____ Input data

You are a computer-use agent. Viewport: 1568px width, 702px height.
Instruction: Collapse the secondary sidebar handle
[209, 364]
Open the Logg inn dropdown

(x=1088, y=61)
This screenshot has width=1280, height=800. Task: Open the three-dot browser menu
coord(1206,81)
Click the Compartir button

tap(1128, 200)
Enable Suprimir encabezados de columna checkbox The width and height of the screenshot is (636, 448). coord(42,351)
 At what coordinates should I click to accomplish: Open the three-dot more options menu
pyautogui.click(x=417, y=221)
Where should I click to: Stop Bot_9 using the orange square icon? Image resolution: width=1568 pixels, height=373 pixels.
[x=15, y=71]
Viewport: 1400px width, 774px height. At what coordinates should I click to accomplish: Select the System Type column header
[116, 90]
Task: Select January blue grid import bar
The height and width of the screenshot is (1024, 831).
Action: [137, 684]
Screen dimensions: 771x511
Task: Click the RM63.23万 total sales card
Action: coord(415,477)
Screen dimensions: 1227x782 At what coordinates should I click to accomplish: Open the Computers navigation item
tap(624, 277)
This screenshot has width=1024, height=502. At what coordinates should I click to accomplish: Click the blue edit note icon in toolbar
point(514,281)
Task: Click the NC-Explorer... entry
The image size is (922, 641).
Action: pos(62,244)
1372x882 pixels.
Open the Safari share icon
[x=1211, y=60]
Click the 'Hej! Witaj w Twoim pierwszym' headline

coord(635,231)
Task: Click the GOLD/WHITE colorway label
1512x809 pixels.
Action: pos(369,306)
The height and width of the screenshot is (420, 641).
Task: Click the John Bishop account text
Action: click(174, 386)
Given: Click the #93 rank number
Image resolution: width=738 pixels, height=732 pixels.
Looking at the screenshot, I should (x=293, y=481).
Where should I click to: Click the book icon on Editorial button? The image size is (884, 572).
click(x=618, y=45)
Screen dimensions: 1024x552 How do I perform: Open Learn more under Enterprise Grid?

________

▶ To be done:
Reproduce every line of the data above word for word, keeping the original order.

▶ Answer for this exercise:
You are a computer-use agent. Viewport: 1568px width, 702px height.
Instruction: Collapse the secondary sidebar handle
[209, 364]
Open the Logg inn dropdown

(x=1088, y=61)
This screenshot has width=1280, height=800. Task: Open the three-dot browser menu
coord(1206,81)
Click the Compartir button

tap(1128, 200)
Enable Suprimir encabezados de columna checkbox The width and height of the screenshot is (636, 448). coord(42,351)
 At what coordinates should I click to accomplish: Open the three-dot more options menu
pyautogui.click(x=417, y=221)
Where should I click to: Stop Bot_9 using the orange square icon? Image resolution: width=1568 pixels, height=373 pixels.
[x=15, y=71]
Viewport: 1400px width, 774px height. At what coordinates should I click to accomplish: Select the System Type column header
[116, 90]
Task: Select January blue grid import bar
The height and width of the screenshot is (1024, 831).
Action: [137, 684]
Screen dimensions: 771x511
Task: Click the RM63.23万 total sales card
Action: coord(415,477)
Screen dimensions: 1227x782 At what coordinates should I click to accomplish: Open the Computers navigation item
tap(624, 277)
This screenshot has width=1024, height=502. At what coordinates should I click to accomplish: Click the blue edit note icon in toolbar
point(514,281)
Task: Click the NC-Explorer... entry
The image size is (922, 641).
Action: pos(62,244)
1372x882 pixels.
Open the Safari share icon
[x=1211, y=60]
Click the 'Hej! Witaj w Twoim pierwszym' headline

coord(635,231)
Task: Click the GOLD/WHITE colorway label
1512x809 pixels.
Action: pos(369,306)
The height and width of the screenshot is (420, 641).
Task: Click the John Bishop account text
Action: click(174, 386)
Given: Click the #93 rank number
Image resolution: width=738 pixels, height=732 pixels.
Looking at the screenshot, I should (x=293, y=481).
Where should I click to: Click the book icon on Editorial button? The image size is (884, 572).
click(x=618, y=45)
Screen dimensions: 1024x552 How do I perform: Open Learn more under Enterprise Grid?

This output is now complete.